● **GIVEN PASSAGE**
____

Background: Familial cancers may be due to shared genes or environment, or chance aggregation. We explored the possibility that ascertainment bias influences cancer detection in families, bearing upon the time interval between diagnosis of affected mothers and offspring.
Methods: The Jerusalem Perinatal Study (JPS) comprises all mothers (n = 39,734) from Western Jerusalem who gave birth 1964 -1976 and their offspring (n = 88,829). After linking identification numbers with Israel's Cancer Registry we measured the absolute time interval between initial cancer diagnoses in affected mother-offspring pairs. We tested the probability of obtaining intervals as short as those observed by chance alone, using a permutation test on the median interval.
Results: By June 2003 cancer had developed in 105 mother-offspring pairs within the cohort. Common sites among mothers were breast (47%), colorectal (9%), non-Hodgkin lymphoma (NHL) (8%) and cervix (7%), while for offspring in affected pairs common cancers were leukemia (12.4%), thyroid (13.3%), NHL (10.5%), breast (10.5%) and melanoma (7.6%). The median interval between diagnoses was 5.9 years, but for 33% of affected pairs the interval was < or =3 years. The probability of this occurring by chance alone was 0.03. This held true whether the offspring's or mother's diagnosis was first (P < 0.01).

____

● **DATA SECTION**

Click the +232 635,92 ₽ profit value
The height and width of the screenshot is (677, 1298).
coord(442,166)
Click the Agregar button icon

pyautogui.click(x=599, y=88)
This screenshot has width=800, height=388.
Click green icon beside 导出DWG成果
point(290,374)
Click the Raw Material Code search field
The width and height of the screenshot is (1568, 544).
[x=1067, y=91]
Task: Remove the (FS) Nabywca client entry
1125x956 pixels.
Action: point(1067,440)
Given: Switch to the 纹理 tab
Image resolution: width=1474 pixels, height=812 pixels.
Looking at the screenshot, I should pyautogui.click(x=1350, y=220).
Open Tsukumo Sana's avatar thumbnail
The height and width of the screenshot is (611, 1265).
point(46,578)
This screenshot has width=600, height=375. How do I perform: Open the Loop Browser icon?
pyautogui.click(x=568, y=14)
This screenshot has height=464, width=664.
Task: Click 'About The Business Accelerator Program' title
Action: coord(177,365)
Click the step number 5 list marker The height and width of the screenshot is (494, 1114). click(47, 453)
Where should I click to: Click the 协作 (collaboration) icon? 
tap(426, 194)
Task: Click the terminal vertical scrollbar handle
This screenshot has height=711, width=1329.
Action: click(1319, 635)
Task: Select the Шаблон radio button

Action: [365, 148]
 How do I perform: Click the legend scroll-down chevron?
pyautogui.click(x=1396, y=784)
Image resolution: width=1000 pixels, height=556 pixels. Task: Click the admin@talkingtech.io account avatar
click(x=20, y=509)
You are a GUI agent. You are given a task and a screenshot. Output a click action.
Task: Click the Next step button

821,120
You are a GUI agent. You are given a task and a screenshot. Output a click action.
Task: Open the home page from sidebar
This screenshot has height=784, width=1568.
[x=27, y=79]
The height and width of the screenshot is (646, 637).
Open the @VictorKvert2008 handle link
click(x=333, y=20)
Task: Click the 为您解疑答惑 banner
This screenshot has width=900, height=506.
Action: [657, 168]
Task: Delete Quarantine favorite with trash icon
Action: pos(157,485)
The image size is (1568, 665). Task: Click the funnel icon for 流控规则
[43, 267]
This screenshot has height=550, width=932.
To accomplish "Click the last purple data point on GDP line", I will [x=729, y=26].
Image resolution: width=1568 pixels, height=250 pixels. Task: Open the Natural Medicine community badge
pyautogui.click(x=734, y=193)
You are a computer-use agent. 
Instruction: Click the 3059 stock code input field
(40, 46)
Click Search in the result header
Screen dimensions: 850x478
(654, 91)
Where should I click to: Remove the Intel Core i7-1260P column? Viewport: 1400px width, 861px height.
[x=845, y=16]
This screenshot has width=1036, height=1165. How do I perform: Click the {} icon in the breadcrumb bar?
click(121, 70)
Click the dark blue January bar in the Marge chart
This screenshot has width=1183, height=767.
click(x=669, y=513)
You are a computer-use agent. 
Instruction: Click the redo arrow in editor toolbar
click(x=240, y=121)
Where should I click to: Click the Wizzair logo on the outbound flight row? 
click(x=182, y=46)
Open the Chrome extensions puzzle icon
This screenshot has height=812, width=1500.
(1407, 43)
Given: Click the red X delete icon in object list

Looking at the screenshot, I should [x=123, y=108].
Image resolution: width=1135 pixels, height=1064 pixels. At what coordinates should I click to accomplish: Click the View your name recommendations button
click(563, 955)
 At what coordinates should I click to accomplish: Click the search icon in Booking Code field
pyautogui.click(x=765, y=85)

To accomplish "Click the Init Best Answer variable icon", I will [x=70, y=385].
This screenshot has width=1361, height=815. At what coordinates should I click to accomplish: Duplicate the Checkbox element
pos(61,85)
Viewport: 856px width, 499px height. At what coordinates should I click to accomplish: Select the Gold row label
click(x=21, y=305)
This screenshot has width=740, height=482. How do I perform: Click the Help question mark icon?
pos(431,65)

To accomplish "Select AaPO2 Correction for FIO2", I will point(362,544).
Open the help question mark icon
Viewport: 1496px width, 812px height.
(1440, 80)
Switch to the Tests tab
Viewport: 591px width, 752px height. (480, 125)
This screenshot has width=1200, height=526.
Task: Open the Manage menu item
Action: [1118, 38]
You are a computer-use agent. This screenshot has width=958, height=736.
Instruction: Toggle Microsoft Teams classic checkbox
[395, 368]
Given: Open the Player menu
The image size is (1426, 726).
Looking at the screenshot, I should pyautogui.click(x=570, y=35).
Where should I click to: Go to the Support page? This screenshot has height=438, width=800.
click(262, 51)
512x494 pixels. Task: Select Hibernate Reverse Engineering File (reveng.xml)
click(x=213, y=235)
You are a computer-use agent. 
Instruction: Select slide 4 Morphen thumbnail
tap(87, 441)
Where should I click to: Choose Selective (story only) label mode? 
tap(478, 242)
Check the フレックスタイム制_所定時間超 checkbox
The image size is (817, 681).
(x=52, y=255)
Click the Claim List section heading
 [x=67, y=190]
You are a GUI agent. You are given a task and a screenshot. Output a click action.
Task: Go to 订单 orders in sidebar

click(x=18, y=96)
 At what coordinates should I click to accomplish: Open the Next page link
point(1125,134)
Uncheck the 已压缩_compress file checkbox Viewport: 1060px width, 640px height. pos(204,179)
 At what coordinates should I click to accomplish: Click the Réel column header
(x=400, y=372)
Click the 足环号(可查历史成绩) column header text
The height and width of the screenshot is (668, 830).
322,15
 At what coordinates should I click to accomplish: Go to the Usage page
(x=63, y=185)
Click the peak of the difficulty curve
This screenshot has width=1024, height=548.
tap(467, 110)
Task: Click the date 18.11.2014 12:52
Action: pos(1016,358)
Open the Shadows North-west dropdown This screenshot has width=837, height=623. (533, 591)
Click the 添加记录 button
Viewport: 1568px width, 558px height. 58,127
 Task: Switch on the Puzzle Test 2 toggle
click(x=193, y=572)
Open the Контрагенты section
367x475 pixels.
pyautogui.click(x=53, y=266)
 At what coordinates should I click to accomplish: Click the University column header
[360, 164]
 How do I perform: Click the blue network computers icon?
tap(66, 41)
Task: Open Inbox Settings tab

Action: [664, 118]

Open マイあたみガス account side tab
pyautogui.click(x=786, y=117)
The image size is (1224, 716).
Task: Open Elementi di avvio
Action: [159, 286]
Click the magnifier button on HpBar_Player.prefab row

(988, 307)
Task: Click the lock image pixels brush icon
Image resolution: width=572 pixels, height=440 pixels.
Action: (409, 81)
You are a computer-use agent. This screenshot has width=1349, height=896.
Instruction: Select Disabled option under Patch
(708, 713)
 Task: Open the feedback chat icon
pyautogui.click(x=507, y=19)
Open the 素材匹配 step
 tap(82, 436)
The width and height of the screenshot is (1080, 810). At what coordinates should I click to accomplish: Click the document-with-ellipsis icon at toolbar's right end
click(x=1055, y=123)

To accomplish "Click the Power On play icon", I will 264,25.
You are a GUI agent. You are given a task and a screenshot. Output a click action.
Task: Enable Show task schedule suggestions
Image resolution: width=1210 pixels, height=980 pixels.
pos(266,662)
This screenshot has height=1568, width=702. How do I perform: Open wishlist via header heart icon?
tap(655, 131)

____

● **WORK TASK**
Please continue the abstract on cancer in Jerusalem mothers and their offspring from where it stops.

● **RESPONSE TO THIS TASK**
Conclusions: In a population-based cohort followed for three decades, the absolute interval between the diagnosis of cancer in mothers and their offspring is shorter than expected by chance. Explanations include shared environmental exposures or the possibility that cancer ascertainment in one pair member affects health behaviors in the other resulting in early diagnosis. The latter may bias the estimation of anticipation and survival in familial cancers.